**DIRECTIONS**
Apart from the pictures, output all of the records exactly.

Stored dataset items:

____

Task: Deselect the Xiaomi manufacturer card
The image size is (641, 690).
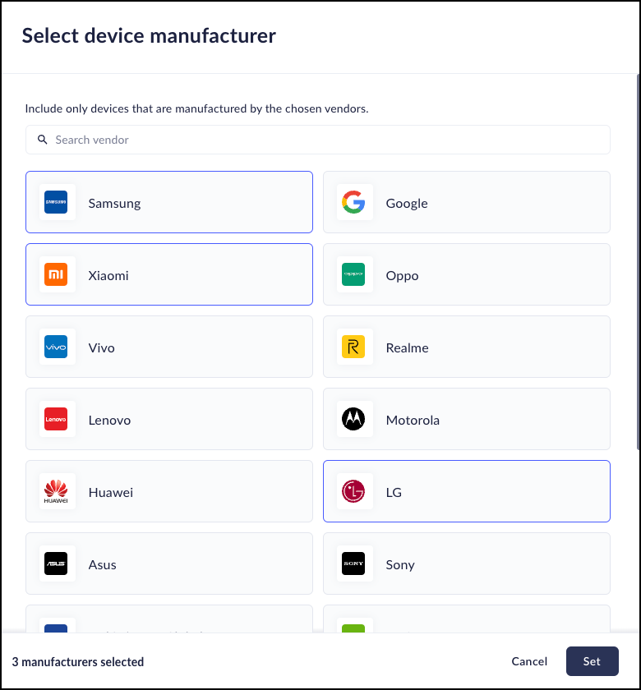Action: click(x=189, y=274)
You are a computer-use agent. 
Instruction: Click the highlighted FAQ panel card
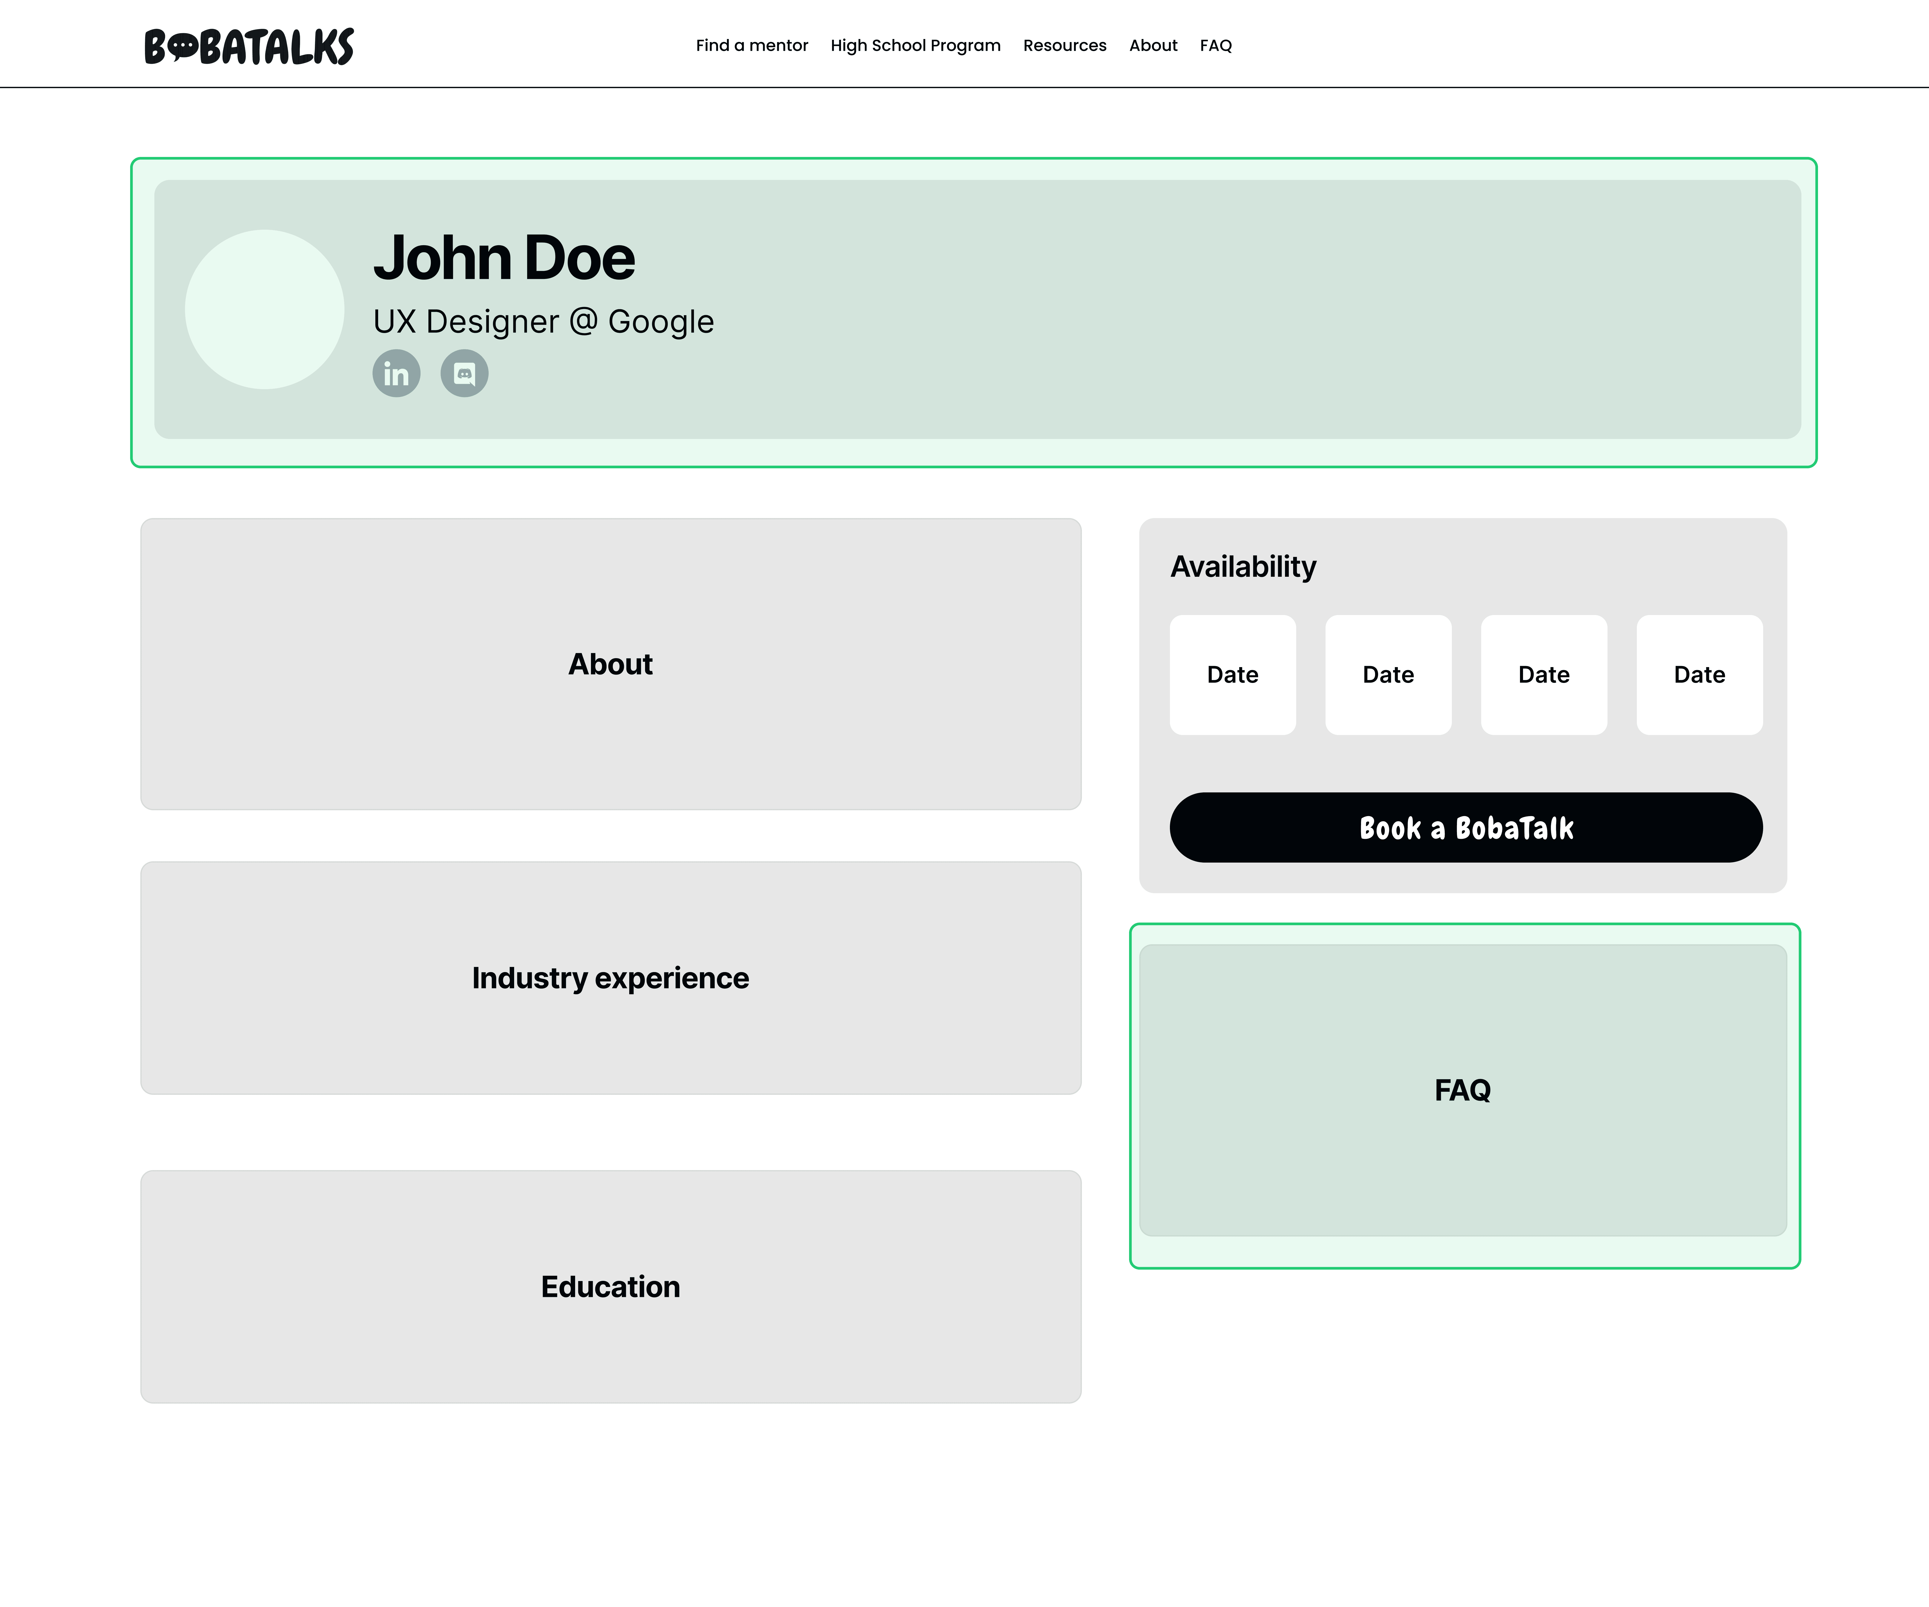(1462, 1090)
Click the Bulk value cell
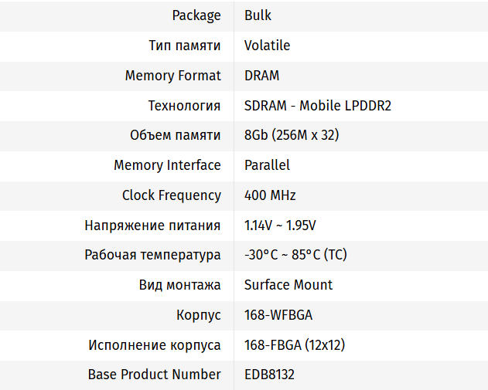Image resolution: width=488 pixels, height=390 pixels. pyautogui.click(x=258, y=15)
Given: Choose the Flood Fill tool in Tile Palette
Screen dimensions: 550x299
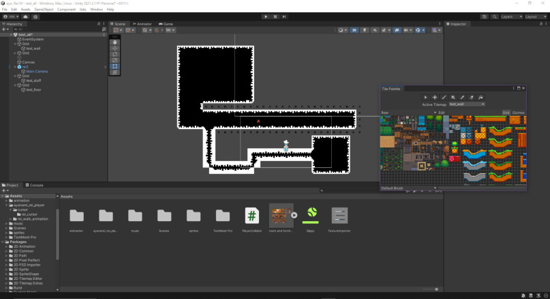Looking at the screenshot, I should (x=480, y=98).

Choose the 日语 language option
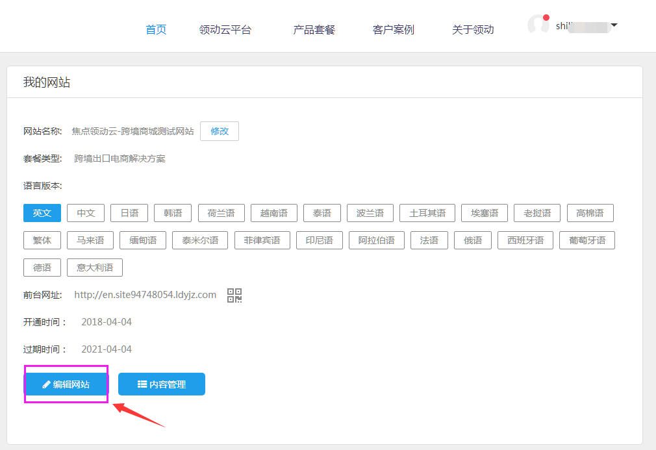pos(129,213)
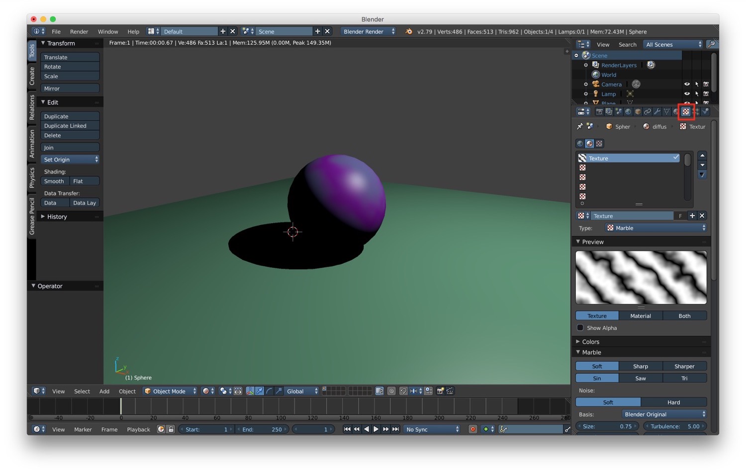Click the OpenGL render image camera icon
Image resolution: width=746 pixels, height=471 pixels.
click(x=440, y=391)
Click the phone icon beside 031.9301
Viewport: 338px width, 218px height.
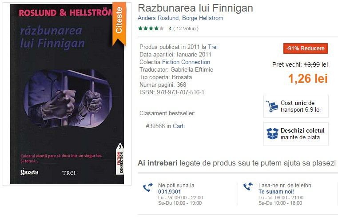click(x=148, y=187)
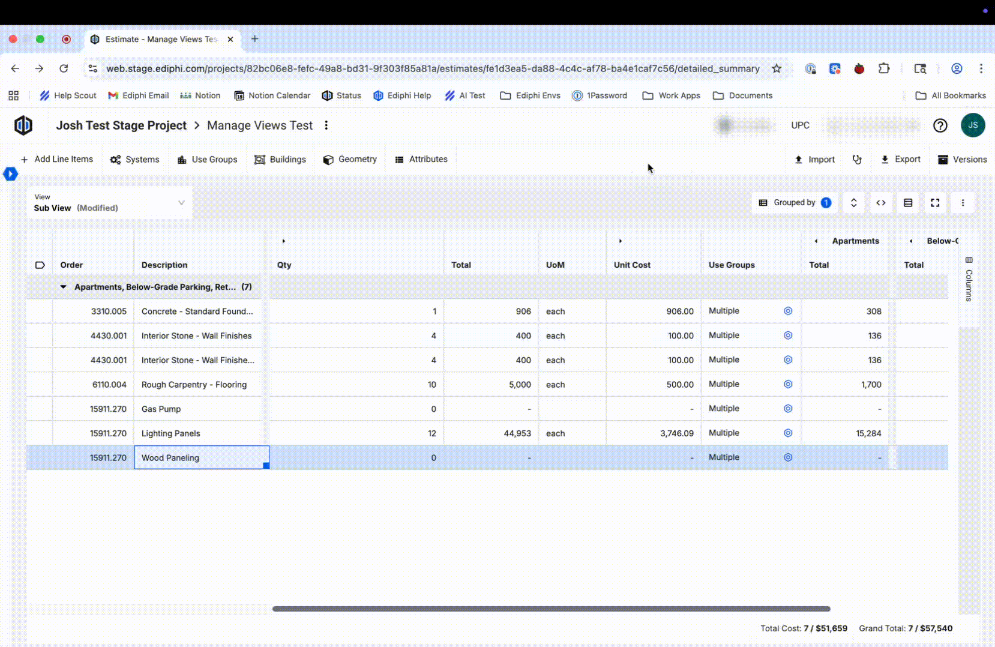
Task: Click the Ediphi logo home icon
Action: pyautogui.click(x=23, y=125)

____

**SOLUTION**
Task: Deselect the Xiaomi manufacturer card
The image size is (641, 690).
Action: click(x=189, y=274)
You are a computer-use agent. 
Instruction: Click the highlighted FAQ panel card
(1462, 1090)
Click the Bulk value cell
Image resolution: width=488 pixels, height=390 pixels. pyautogui.click(x=258, y=15)
Given: Choose the Flood Fill tool in Tile Palette
Screen dimensions: 550x299
Looking at the screenshot, I should (x=480, y=98).

Choose the 日语 language option
pos(129,213)
Click the OpenGL render image camera icon
Image resolution: width=746 pixels, height=471 pixels.
click(x=440, y=391)
Click the phone icon beside 031.9301
Viewport: 338px width, 218px height.
click(x=148, y=187)
Task: Click the Ediphi logo home icon
Action: pyautogui.click(x=23, y=125)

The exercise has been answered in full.